任务说明:
根据下方关于求第 k 个排列的正文,回答以下问题:
1. 示例 2 中输入 n = 4, k = 9 时,输出是什么?
2. 提示中规定 n 的取值范围是什么?
3. 官方解答所用方法的标题是什么?
::: 正文 :::
给出集合 [1,2,3,…,n],其所有元素共有 n! 种排列。
按大小顺序列出所有排列情况,并一一标记,当 n = 3 时, 所有排列如下:
"123"
"132"
"213"
"231"
"312"
"321"给定 n 和 k,返回第 k 个排列。
示例 1:
输入:n = 3, k = 3
输出:"213"示例 2:
输入:n = 4, k = 9
输出:"2314"示例 3:
输入:n = 3, k = 1
输出:"123"提示:
- 1 <= n <= 9
- 1 <= k <= n!
解题:
func getPermutation(n int, k int) string {
var r []string
used := make([]bool, n)
var tmp string
r = dfs(n, 0, tmp, used, r)
sort.Strings(r)
return r[k-1]
}
func dfs(n int, depth int, tmp string, used []bool, r []string) []string {
if depth == n {
return append(r, tmp)
}
for i := 0; i < n; i++ {
if used[i] {
continue
}
tmp += strconv.Itoa(i + 1)
used[i] = true
r = dfs(n, depth+1, tmp, used, r)
tmp = tmp[:len(tmp)-1]
used[i] = false
}
return r
}超时了就很郁闷
官方解答:
1.数学+缩小问题规模
func getPermutation(n int, k int) string {
factorial := make([]int, n)
factorial[0] = 1
for i := 1; i < n; i++ {
factorial[i] = factorial[i-1] * i
}
k--
ans := ""
valid := make([]int, n+1)
for i := 0; i < len(valid); i++ {
valid[i] = 1
}
for i := 1; i <= n; i++ {
order := k/factorial[n-i] + 1
for j := 1; j <= n; j++ {
order -= valid[j]
if order == 0 {
ans += strconv.Itoa(j)
valid[j] = 0
break
}
}
k %= factorial[n-i]
}
return ans
}
::: 材料 :::
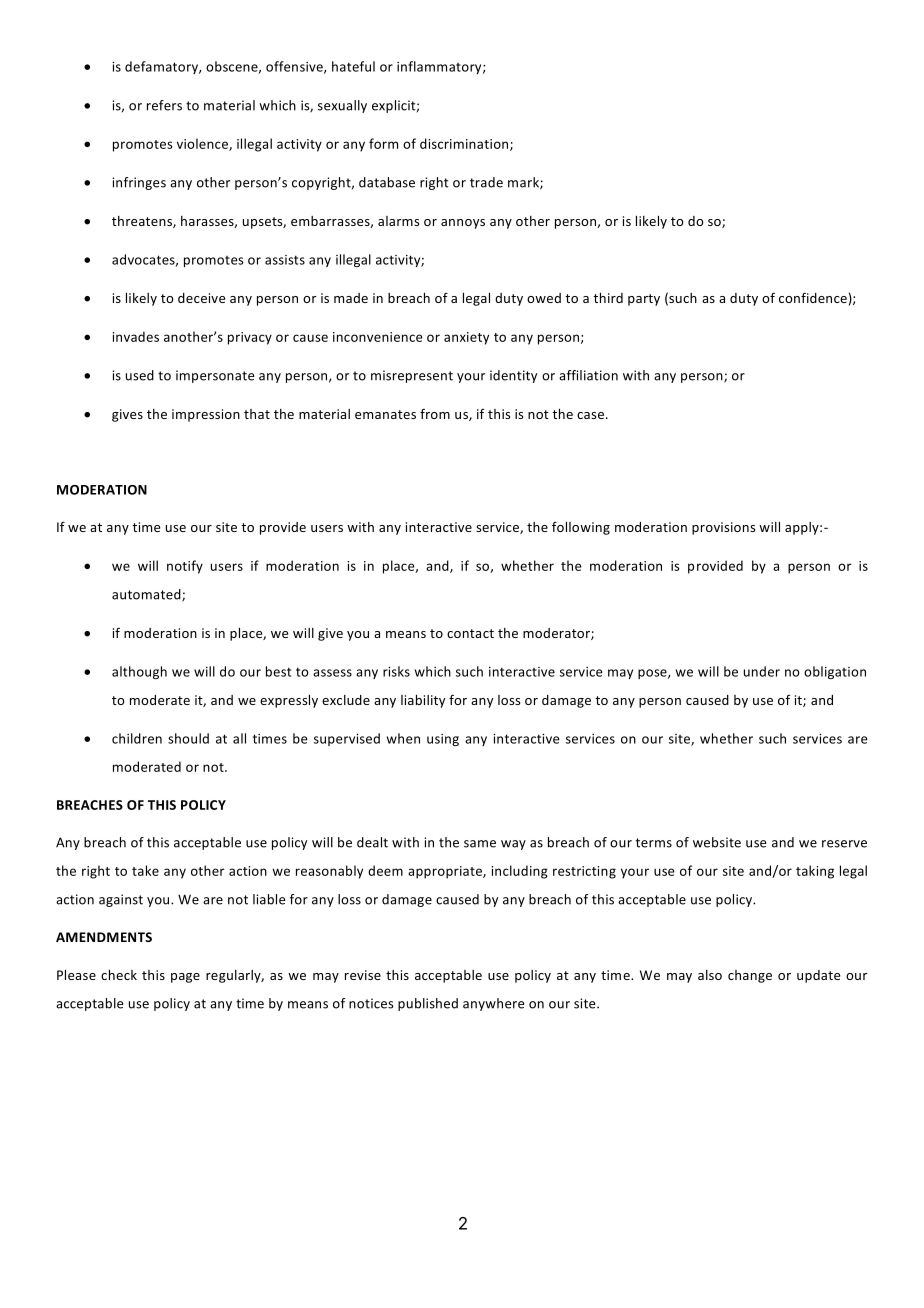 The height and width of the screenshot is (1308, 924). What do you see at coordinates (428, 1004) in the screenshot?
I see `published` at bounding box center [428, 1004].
:::
本题答案:
1. "2314"
2. 1 <= n <= 9
3. 数学+缩小问题规模